Source passage
Cracks in the dIsCoUrSe: the reflective collective in 2021

Paul Cotterill
4 min readDec 31, 2020

In an interview conducted nearly forty years ago [1], and a couple of weeks after the Mitterand victory in the epochal French presidential election Michel Foucault offers a robust defence of the (male) public intellectual role:

His role, since he works precisely in the sphere of thought, is to see how far the liberation of thought can go towards making these transformations urgent enough for people to want to carry them out, and sufficiently difficult to carry out for them to be deeply inscribed in reality

In other words, the job of those who think deeply about how we can change society for the better is to inspire a sense of agency and ambition among those who come to think along similar lines.

I was reminded of this when I read Anthony Painter’s largely optimistic rumination on what 2020 tells us about ourselves and how we are governed; there’s a set of broadly shared values around diversity, sustainability but most of all around a desire for self-determination, set against the current reality of large scale governance failure.

The challenge for 2021, says Anthony, is to deploy the commonalities of value that we have discovered during 2020 to create new forms of governance institution that reflect back those values.

Activity 1
List every person named in the essay on the reflective collective.
Activity 2
Write the next paragraph of the essay on the reflective collective, picking up after its final sentence.

Supplied records
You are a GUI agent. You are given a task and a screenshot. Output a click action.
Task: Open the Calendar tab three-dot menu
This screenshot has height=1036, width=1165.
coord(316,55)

...

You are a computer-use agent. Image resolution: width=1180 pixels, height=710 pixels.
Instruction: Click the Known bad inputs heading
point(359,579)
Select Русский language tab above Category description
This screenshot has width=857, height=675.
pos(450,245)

==

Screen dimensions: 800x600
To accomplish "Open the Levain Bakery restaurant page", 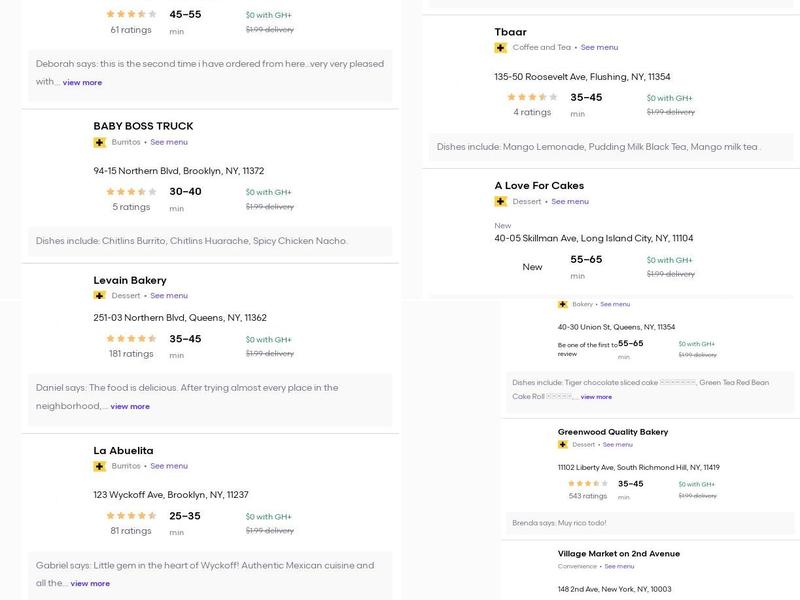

Answer box 1
Paul Cotterill, Michel Foucault, Mitterand, Anthony Painter

Answer box 2
I share Anthony’s optimism on the potential for a collective sense of agency; indeed, when it comes to the clapped-for carers, I’ve written long and hard about how the pandemic-long moment of recognition might be seized, and a synergy with carers’s own latent professionalism be developed in a way that develops better institutions.

Where I differ a bit from Anthony is around his take on current governance:

If governance systems can be developed to see longer term possibilities, better share power across regions and with citizens and civil society directly, and eradicate corruption and patrimonialism then there is common ground and an innovative public spirit ready to be amplified.

For Anthony, “corruption and patrimonialism” just need to be eradicated via the force of our spirited innovation, with a tacit assumption that this will be welcomed by both governors and governed.

For myself, I see that corruption and patrimonialism as the key feature of the new elite project, in which a Brexit plays a key facilitating role, but at the heart of which is a conscious shift to corrupt elite rule (what I’ve called the New Kleptocracy) in the name of 21st century empire building [2].

In this scheme of things, elite corruption is something to be administered for our own good, and there is little room [3] for virtuous institution builders of the type Anthony would see riding to our rescue.

In this darker (Foucauldian) reading, the challenge for the virtuous — thinkers and doers —is twofold. The latent agency we have identified in pandemic year must be fostered, but we must also foster,with the support of a new generation of public intellectuals, a critique of the discursive facade behind which the New Kleptocracy is fast being established.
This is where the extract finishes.